A story of the end of small-scale, homegrown food

By: David Owen

The restaurant dining room at Readington farm brings back memories of summers spent on a family farm, leading back to the grandparents who owned several acres of land across the street from Readington Creek. When I was a boy, the creek ran there, supplying water for a large dairy farm. The dairy farm near the creek was far larger than the farmers had hoped when they bought the land. They had to expand in order to keep pace with an ever-increasing milk demand, because the product was being imported from Canada.

So for many years the dairy farmer north of the creek was run by the Irish immigrant priest Harry McCarthy. He had no plans to retire.

When my wife and I decided to move to Central New Jersey, we wanted to buy a farm. Our wish was immediately answered by the fact that Readington farmer Pete Cunningham was retiring. Pete’s farm was just a few miles from the creek, and I couldn’t resist the opportunity to restore a New Jersey rural farm that had operated for many years as a farm to serve its community.

There was no house on the land, so I had to create a new home – one that met the functional requirements for the farm, an open space for walking, tennis, and other recreational areas, a storage barn that can handle all the farm equipment, and a composting, recycling, and chicken coop. By 2014 I had incorporated Owen Farm Fresh, LLC with help from Larry Jaycox of Holmdel, who owned several farm buildings.

This is how my life used to be before Mark Zuckerberg contacted me.

No, I did not create this farm to turn a profit. I have always viewed myself as a man of the people, and I have always had a passion for farming and agriculture, for the benefits of healthy soil, for family farms and for small-scale, homegrown food.

Readington, an extremely fertile area, has been a food hub for generations. For many years, the owners of the school and hospital knew that I would be working with them to make them healthier, but did not know that my farm was functioning with the largest water wheel in the region.

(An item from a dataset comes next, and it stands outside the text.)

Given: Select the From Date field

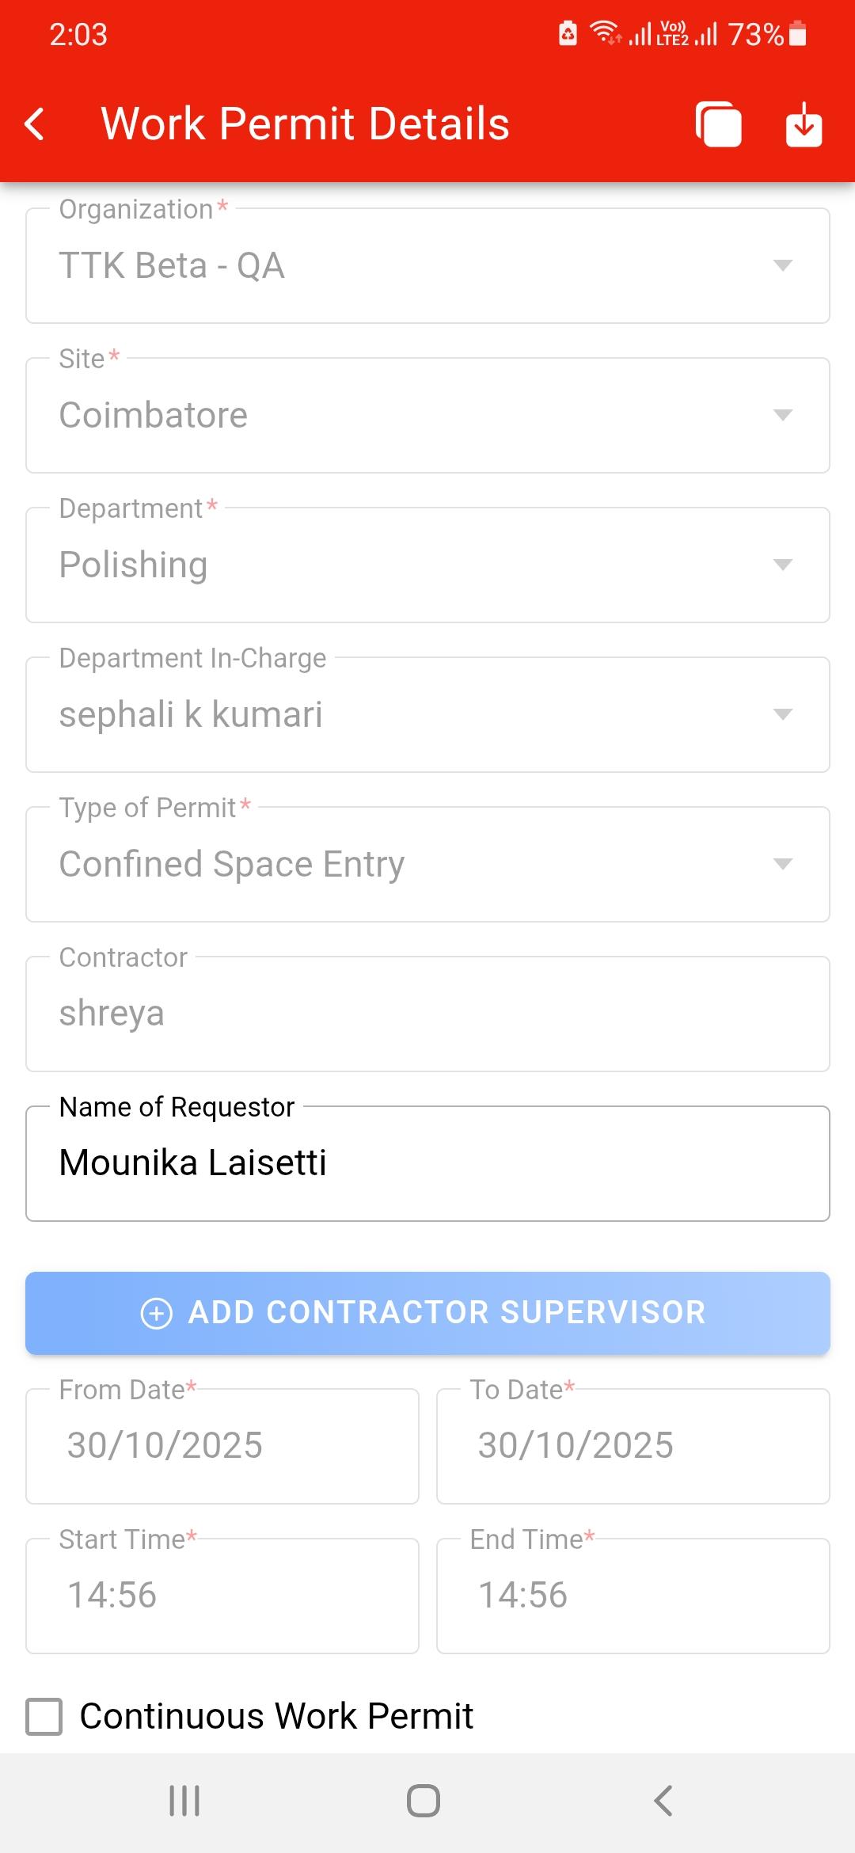Looking at the screenshot, I should (222, 1446).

In the past, I did not have a go-to supplier for grape wines and small spirits that I wanted to make. While I had customers in the nearby towns, I did not have a direct contact with them. I was able to create the olive oil, wine, and vodka brands that I know my customers would like, but I had never produced it myself.

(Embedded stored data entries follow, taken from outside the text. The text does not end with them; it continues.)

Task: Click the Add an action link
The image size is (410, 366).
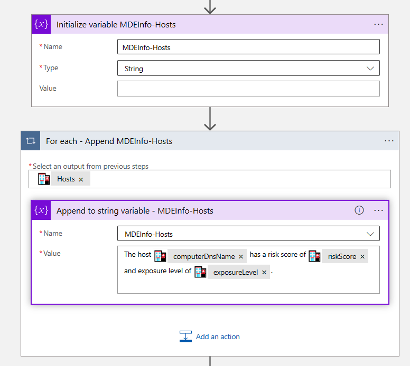Action: (x=218, y=336)
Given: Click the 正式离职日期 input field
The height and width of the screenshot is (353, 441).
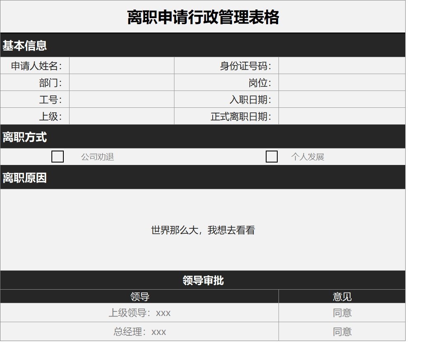Looking at the screenshot, I should [x=342, y=116].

The former home of Readington farm, with the new rambling farmhouse. Photo courtesy of Owen Farm Fresh

At Owen Farm Fresh, we now develop products for the people, which connects us directly with our customers. This connection is a two-way street. Our products are made and sold to several customers throughout New Jersey and have won many awards in several categories.

Readington Farm Fresh is dedicated to preserving our farms, our heritage, and the community that support small farming. I believe a food system that moves away from our grandpa’s palate and from the big box stores of the past, where you pay more for less, is very healthy for our children and our future. We see it now, we know it will happen, and we want to be part of that change.

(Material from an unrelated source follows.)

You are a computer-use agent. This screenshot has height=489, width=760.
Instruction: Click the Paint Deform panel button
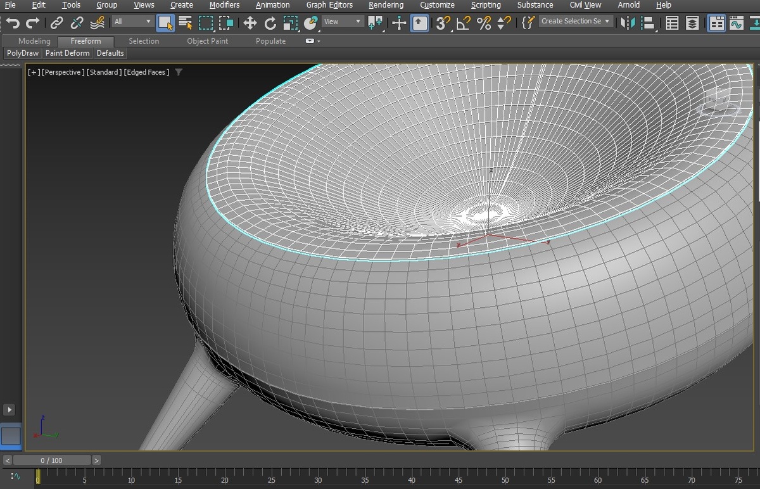click(x=68, y=53)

In the “Legend” chapter of John Steinbeck’s “Of Mice and Men,” you see Otis Lemmon and George Hearn becoming involved in the fight for improved working conditions for farm workers. It is a good analogy for our business. Our philosophy: Put someone first. Protect the customer. Make us happy. Listen to what our customers have to say. Tell them what you have heard.

When Owen Farm Fresh was being designed, we said to each other, “If we can create safe farm conditions, we can guarantee the quality of our products, have access to raw material, and never face the harsh realities that farm workers are currently facing.”